Pour les autres secteurs, les résultats sont plus nuancés. Néanmoins, les sociétés de la technologie et des produits industriels, qui génèrent des revenus relativement élevés à l’étranger, ne devraient pas être touchées par le déclin du dollar. Les secteurs orientés sur le marché intérieur, comme l’immobilier, les services publics et les banques, sont moins exposés aux monnaies étrangères et leur rendement pourrait pâtir d’un cycle baissier du dollar.
Toutes choses étant égales par ailleurs, en période de dépréciation du dollar, les obligations libellées en monnaies étrangères devraient bénéficier d’une demande accrue. En outre, si le repli du dollar atténue l’inflation importée dans les pays étrangers, ceux-ci pourraient abaisser leurs taux d’intérêt, donnant ainsi un coup de pouce supplémentaire à leurs obligations. Comme ils sont souvent libellés en dollars, les titres des marchés émergents devraient aussi faire bonne figure, étant donné que leurs écarts de rendement par rapport aux taux sans risque commencent à se rétrécir. De nombreux émetteurs des marchés émergents peinent à financer les paiements d’intérêts en dollars lorsque la monnaie de leur pays est en berne ; la chute du dollar devrait donc les aider à cet égard.
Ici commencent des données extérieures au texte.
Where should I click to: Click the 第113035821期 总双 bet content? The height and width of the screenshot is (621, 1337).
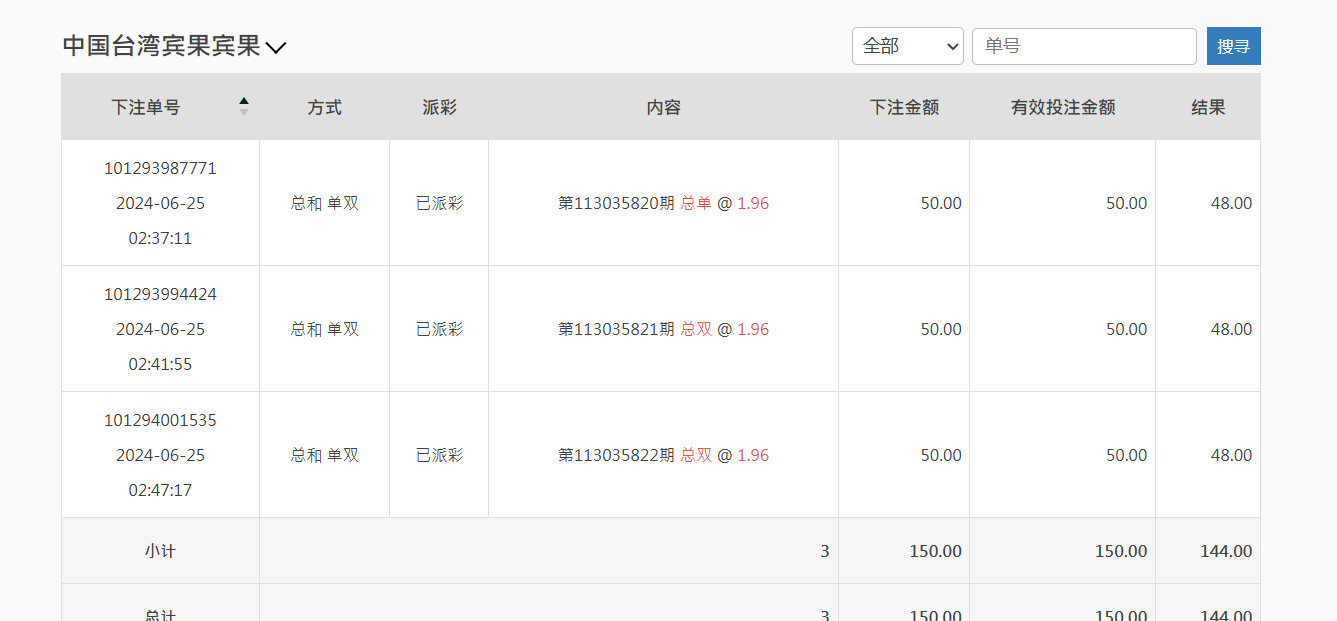point(663,329)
Nous ne pouvons pas encore affirmer que le cycle haussier du dollar est terminé ; la remontée qui a débuté en 2011 pourrait se poursuivre pendant encore quelques trimestres. Étant donné la rapidité avec laquelle le dollar est redescendu de son sommet de 2022, un rebond pourrait se produire avant que le cycle baissier soit bien enclenché. Nous ne le saurons avec certitude qu’après-coup, mais si l’histoire se répète, nous sommes sans doute beaucoup plus proches de la fin du cycle haussier que du début. Nous jugeons important de réfléchir à la structure à donner aux portefeuilles en prévision d’un changement radical dans l’évolution du dollar.